Some people want to laze around in bed on weekend mornings. Not me. I’m not exaggerating when I say I pop out of bed excited to head straight to the kitchen to start cooking up or creating some new recipe. This past Saturday was not different, and this time it was strawberries and feta cheese. That was the inspiration, and look what happened. This strawberry and feta cheese pizza was so good, I’ve been craving it ever since.
If you’ve never tried the combination, it really is a good one. In fact, while I was building the pizza, I couldn’t stop nibbling on just the strawberries and feta together. Combine that with a crispy, fresh pizza crust, fresh basil and little drizzle of olive oil – and we’re talking flavor!
I was telling my brother Darien about this pizza and he said I should have drizzled some balsamic over the top, and he may be right. Either way, I think you can’t go wrong as long as you keep it simple, and be sure you make your own crust! The recipe below is easy and delicious if you love a thin, crispy pizza crust.
- 5-6 cups unbleached all-purpose flour
- 1¾ cups water
- 2 teaspoons olive oil
- 1 teaspoon salt
- 1 tablespoon sugar
- 1 teaspoon instant yeast (I used 1 packet Active Dry Yeast)
- 2 teaspoons vinegar
- 1 teaspoon dried rosemary
- 1 pound fresh strawberries
- 6 fresh basil leaves
- 1 (or more) cups feta cheese
- drizzle of extra virgin olive oil
- Add yeast to 1¾ cups luke warm water (make sure it’s not hot); stir in sugar and olive oil and let sit for about five minutes until foamy. In bowl of stand mixer, combine all ingredients (start with 5 cups of flour).
- Using dough hook, mix on medium speed for about 4 minutes, or until flour gathers to form a coarse ball.
- Let dough rest for a few minutes; mix again for an additional few minutes, or until the dough clears the sides of the bowl and sticks just a little to the bottom. If dough appears too sticky, add more flour by the tablespoon. Note: I added about 3 additional tablespoons of flour. To test, gently stretch a small piece of dough until translucent in center. If not, process a little more.

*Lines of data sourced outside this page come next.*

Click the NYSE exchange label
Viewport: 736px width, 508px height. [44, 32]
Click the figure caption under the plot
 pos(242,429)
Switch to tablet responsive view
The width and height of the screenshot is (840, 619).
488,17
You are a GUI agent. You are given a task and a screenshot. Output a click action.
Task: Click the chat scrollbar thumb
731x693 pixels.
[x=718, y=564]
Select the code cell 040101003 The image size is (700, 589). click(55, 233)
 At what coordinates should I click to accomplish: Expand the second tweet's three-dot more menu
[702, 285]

- Transfer dough to a floured counter, dust the top with flour to absorb the surface moisture, then fold dough into ball.
- Place in a bowl that has been brushed with olive oil, cover with plastic wrap, and cover the top of bowl with a towel. Let sit at room temperature for 90 minutes. Dough should double in size.
- Transfer dough to floured counter and divide dough into 3-5 equal pieces; form into balls. Rub each ball with olive oil. Place in individual ziploc bags and refrigerate 2 – 12 hours. Remove from refrigerator 1-2 hours before using.
- Note: I cheated and made a pizza with one of the dough balls without that last rise, and the taste and texture was very good. But it’s *way* better the next day or two. Use within 3-4 days or freeze for up to 3 months.
- To prepare pizza (see photos), place pizza stone in oven and heat oven to 500 degrees F, at least 20 minutes prior to baking pizza. Dust dough (and fingers) with flour.
- On pizza peel dusted with cornmeal, press and stretch dough to 10-inch round. Lightly drizzle with olive oil. Layer cheese on top, then arrange strawberries and basil (see photos).
- Slide pizza from peel onto stone (being careful not to let toppings slide off) and bake for about 9 minutes, or until crust and cheese begin to brown. Drizzle with a little balsamic and additional basil if preferred.